# Twisted Whiskerz Sandusky Bay Tournament



## VanDammit (Sep 3, 2008)

Tournament Announcement-Twisted Whiskerz Sandusky Bay Tournament!!! Saturday July 21, 2012 8PM-8AM Sign up at 7pm at Shelby Street Ramp Flathead Pot has Carried over!!! For further details if needed feel free to message us here or visit our FB page or www.twistedwhiskerz.com

Flathead Pot Carried over 2 previous events!!!!

$40.00 Entry Fee


----------



## negs (May 25, 2010)

you ever going to post the atwood results


----------



## VanDammit (Sep 3, 2008)

negs said:


> you ever going to post the atwood results


1-Skip Martin & Chrissy Jones 34.74
2-Denny & Derrick Ross 30.12
3-Chad Keyser & Jim Shaw 28.78
Big Fish 8.70


----------



## fishingdude (Nov 24, 2010)

Who's the director? I was under the assumption that Nate was TW's director. Unless this is Nate. Wasn't able to find a contact number through the site. (surprising)

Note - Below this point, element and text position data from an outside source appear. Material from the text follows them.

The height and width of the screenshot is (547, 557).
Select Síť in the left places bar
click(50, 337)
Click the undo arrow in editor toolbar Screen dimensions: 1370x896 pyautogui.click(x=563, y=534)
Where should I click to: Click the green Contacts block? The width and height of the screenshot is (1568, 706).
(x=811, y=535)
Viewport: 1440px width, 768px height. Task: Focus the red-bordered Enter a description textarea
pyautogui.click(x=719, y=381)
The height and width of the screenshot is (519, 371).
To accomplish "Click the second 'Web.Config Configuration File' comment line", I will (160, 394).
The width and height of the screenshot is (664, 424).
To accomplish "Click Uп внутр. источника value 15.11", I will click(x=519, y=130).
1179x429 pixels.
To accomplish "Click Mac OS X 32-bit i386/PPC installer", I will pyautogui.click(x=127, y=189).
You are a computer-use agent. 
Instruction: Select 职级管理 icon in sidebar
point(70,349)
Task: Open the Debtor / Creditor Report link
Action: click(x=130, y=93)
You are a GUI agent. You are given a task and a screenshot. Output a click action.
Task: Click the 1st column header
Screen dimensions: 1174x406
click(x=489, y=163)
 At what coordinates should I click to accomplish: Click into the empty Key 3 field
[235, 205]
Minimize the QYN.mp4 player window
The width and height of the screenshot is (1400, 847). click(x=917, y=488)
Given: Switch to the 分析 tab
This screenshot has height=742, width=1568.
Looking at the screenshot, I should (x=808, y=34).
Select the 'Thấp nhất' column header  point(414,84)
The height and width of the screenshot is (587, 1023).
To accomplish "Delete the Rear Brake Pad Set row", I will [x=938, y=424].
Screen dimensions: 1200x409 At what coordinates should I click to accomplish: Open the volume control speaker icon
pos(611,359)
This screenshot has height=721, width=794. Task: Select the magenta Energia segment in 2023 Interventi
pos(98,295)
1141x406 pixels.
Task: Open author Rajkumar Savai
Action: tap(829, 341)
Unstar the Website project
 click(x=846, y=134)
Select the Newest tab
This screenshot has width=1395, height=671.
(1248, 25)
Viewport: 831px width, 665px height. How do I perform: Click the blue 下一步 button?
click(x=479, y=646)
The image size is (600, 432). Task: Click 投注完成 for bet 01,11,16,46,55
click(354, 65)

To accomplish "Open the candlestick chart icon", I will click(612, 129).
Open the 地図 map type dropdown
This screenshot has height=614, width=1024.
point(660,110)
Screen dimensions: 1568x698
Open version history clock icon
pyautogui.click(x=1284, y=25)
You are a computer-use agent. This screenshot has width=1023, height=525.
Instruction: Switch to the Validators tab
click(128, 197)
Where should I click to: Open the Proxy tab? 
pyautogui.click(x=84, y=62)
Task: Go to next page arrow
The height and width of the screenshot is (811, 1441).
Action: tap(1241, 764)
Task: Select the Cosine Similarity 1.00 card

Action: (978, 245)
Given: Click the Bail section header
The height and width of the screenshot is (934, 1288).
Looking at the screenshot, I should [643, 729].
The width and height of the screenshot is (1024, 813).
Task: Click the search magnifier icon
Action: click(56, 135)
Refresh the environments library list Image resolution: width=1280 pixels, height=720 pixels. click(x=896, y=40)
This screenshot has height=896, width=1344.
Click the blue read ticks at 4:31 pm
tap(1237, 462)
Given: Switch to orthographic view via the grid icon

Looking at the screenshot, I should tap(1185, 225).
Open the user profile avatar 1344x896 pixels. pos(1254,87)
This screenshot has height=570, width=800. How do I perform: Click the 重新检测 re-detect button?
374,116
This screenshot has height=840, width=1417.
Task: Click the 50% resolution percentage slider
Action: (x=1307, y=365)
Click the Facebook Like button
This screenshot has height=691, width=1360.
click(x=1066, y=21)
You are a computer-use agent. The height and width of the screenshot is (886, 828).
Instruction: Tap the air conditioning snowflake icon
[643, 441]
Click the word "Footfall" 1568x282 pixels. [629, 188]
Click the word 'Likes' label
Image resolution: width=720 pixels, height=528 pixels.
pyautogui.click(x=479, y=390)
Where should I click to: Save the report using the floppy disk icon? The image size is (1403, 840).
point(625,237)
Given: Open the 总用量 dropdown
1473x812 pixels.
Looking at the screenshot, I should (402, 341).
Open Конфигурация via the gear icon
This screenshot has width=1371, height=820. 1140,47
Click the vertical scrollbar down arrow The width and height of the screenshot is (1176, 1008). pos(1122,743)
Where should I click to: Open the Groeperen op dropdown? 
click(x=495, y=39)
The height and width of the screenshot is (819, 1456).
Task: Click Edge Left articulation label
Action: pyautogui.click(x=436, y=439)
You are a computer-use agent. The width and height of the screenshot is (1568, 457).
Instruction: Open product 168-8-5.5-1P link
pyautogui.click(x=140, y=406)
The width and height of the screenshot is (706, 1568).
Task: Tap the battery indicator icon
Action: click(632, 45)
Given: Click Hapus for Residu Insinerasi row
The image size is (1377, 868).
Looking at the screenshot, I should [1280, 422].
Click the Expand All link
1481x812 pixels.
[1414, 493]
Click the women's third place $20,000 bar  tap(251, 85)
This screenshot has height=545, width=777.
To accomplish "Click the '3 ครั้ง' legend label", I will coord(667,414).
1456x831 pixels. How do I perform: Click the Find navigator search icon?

Does the lake APPEAR to be fishable? How was the report from your SCOUTS? And are the areas WHERE YOU usually fish have enough water so you can compete?

BTW. My grandmother just finished a super cape for the OGF balding super midget. God Bless her kind thoughtful heart.


----------



## negs (May 25, 2010)

VanDammit said:


> 1-Skip Martin & Chrissy Jones 34.74
> 2-Denny & Derrick Ross 30.12
> 3-Chad Keyser & Jim Shaw 28.78
> Big Fish 8.70


thanks bud:F


----------